-- START Text passage --

From Porter Robinson & Madeon: Shelter Live Tour –
“Spokane, this breaks our hearts, but our buses & trucks couldn’t make it safely from Portland due to the icy roads. Refunds coming. So sorry. 💔”

Due to the freezing rain that hit the roads between Portland and Spokane, tonight’s Shelter Live Tour featuring Porter Robinson & Madeon has regrettably been cancelled for the safety of the artists and their crew. Tickets purchased on line or via Ticketweb and Songkick are being automatically refunded. All others are refundable at the place of purchase. We hope to see Porter & Madeon return in the near future!

Knitting Factory & Showbox Presents
[CANCELLED] SHELTER LIVE TOUR : Porter Robinson & Madeon

  • Event Cancelled.
  • Porter Robinson

    Porter Robinson

    Dance

    “Two years ago,” remembers Porter Robinson, “I only had the inkling of the idea that I wanted to do something different. I needed to do something that was honest and real,” Porter explains. So he turned down countless DJ offers in 2013 to spend the entire year devoting himself to a process of introspection and reinvention. “I figured that one way to develop a unique identity as an artist would be to combine all my favorite things in music — it would result in something that is really personal, a collective expression of my taste and experience. Something nobody else has.”

-- END Text passage --
-- START Dataset excerpts --

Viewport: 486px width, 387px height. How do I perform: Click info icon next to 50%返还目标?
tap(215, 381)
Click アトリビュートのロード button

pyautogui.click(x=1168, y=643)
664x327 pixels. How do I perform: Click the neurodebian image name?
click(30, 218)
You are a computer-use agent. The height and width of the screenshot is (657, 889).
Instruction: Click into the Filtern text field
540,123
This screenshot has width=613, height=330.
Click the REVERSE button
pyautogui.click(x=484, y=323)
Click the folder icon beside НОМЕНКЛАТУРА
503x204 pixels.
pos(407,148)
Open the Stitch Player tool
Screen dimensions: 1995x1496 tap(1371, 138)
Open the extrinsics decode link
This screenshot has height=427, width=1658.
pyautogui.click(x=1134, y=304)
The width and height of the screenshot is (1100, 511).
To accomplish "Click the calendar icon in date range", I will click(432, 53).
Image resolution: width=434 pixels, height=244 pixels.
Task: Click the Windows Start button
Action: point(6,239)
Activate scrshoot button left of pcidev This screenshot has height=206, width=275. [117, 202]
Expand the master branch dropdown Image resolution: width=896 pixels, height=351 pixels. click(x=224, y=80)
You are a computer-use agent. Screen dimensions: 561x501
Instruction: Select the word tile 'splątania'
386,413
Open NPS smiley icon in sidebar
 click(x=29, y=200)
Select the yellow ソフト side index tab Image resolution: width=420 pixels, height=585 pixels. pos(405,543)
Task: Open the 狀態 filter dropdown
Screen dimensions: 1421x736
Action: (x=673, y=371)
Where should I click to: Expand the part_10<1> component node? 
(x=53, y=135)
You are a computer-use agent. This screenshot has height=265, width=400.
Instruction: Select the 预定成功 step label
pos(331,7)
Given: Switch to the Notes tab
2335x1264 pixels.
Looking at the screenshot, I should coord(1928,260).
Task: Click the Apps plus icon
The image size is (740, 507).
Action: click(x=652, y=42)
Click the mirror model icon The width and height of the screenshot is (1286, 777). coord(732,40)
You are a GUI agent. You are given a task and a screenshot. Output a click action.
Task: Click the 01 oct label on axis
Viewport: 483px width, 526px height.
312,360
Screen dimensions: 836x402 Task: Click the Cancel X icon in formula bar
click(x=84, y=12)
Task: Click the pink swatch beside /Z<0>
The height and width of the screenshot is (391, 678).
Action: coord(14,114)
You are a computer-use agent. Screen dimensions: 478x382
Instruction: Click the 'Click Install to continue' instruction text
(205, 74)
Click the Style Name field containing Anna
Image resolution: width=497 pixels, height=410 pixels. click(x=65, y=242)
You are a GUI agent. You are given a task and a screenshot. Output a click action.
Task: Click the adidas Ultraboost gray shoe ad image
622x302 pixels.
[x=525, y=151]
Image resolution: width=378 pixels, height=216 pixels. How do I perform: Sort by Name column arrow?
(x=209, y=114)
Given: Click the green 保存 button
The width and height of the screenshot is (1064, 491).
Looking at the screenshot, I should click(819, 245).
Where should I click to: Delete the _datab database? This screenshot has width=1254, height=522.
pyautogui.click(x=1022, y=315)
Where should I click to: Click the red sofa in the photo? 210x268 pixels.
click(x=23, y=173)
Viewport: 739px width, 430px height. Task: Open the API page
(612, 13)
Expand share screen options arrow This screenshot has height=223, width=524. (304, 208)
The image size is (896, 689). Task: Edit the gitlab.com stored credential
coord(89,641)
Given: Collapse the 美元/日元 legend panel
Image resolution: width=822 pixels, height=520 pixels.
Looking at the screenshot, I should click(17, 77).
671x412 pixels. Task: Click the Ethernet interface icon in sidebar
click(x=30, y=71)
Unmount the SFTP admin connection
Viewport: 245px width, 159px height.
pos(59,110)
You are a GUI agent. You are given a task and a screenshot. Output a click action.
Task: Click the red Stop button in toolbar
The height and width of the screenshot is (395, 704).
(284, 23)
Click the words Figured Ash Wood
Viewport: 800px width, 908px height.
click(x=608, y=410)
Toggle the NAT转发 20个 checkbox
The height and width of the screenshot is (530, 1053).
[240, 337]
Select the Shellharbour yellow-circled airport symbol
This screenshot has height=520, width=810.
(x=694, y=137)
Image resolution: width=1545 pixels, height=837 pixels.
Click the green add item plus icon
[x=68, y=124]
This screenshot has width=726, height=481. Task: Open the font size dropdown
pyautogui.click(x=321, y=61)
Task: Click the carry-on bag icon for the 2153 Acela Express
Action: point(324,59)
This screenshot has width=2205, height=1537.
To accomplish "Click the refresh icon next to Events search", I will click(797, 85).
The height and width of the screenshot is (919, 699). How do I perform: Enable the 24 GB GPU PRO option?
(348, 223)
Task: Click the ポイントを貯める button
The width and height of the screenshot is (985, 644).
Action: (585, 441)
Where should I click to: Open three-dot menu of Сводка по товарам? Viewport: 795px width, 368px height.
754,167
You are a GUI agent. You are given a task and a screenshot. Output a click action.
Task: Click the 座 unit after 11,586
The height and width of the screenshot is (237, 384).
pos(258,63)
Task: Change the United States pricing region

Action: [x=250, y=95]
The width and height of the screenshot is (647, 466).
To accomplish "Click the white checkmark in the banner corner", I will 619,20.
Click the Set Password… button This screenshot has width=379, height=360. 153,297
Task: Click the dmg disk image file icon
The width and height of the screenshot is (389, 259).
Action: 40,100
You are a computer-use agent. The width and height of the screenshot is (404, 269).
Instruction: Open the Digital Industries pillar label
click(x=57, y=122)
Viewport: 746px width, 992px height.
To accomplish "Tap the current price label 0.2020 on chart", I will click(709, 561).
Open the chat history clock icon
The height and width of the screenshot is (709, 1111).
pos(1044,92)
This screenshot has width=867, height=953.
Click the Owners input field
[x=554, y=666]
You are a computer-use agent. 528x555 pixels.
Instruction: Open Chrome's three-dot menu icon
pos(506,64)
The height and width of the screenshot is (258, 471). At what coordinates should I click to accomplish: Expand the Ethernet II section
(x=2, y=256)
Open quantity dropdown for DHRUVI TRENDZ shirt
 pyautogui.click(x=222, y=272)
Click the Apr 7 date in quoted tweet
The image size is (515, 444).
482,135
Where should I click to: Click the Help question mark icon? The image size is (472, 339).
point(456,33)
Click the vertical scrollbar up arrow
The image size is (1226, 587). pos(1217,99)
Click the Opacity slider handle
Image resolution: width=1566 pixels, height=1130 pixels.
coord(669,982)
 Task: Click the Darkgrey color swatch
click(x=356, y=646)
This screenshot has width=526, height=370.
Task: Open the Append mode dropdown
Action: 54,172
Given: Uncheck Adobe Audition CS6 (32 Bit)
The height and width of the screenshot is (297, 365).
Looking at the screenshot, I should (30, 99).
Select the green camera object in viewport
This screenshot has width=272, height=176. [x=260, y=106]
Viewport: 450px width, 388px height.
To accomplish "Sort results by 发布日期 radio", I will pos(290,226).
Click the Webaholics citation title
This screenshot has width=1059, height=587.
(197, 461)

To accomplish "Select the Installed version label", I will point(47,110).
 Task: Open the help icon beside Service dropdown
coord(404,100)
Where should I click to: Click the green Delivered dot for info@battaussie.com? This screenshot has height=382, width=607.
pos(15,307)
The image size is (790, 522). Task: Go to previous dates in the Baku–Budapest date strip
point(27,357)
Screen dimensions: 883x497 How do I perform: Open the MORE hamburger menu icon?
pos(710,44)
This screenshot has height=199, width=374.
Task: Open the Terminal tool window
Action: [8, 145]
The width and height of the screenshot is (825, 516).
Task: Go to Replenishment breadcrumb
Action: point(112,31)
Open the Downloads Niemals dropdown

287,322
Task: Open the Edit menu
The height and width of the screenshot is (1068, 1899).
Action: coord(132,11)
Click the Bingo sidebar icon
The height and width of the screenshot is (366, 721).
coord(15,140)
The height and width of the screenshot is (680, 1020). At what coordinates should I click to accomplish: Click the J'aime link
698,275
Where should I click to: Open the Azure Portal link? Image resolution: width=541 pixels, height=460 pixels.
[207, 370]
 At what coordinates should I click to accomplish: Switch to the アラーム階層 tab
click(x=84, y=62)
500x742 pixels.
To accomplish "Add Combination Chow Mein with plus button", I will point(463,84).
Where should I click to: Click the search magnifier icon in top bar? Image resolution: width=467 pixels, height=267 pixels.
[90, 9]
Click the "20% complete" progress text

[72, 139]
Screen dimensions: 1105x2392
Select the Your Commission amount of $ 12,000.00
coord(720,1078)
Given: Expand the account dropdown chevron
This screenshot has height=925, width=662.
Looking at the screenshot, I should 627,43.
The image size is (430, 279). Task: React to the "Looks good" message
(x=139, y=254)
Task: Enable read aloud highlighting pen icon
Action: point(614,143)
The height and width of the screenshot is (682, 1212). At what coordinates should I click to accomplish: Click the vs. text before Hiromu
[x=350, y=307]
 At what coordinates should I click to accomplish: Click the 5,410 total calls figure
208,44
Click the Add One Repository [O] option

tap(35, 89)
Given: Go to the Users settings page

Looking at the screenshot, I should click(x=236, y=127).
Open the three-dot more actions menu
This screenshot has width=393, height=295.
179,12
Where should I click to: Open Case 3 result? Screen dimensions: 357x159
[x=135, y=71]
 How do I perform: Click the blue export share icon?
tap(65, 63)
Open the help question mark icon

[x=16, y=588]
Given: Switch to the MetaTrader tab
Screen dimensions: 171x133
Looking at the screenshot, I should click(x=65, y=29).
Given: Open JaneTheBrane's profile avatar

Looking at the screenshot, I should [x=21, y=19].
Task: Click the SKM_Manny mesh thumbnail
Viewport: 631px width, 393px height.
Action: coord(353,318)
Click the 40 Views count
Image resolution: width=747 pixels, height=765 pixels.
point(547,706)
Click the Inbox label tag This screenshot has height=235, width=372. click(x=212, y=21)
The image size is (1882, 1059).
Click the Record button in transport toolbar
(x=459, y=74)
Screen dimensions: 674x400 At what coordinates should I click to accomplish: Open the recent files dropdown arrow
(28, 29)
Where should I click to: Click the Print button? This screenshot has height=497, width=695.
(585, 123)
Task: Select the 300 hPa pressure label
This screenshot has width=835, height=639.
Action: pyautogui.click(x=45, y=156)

-- END Dataset excerpts --

- **Things to do**
**1)** In the Shelter Live Tour announcement, rewrite the passage starting at "From Porter Robinson & Madeon: Shelter" and ending at "the near future!", replacing "Spokane" with "Seattle".
**2)** According to the Shelter Live Tour announcement, in what year did Porter Robinson turn down countless DJ offers?

- **Written answers**
**1)**
From Porter Robinson & Madeon: Shelter Live Tour –
“Seattle, this breaks our hearts, but our buses & trucks couldn’t make it safely from Portland due to the icy roads. Refunds coming. So sorry. 💔”

Due to the freezing rain that hit the roads between Portland and Seattle, tonight’s Shelter Live Tour featuring Porter Robinson & Madeon has regrettably been cancelled for the safety of the artists and their crew. Tickets purchased on line or via Ticketweb and Songkick are being automatically refunded. All others are refundable at the place of purchase. We hope to see Porter & Madeon return in the near future!

**2)** 2013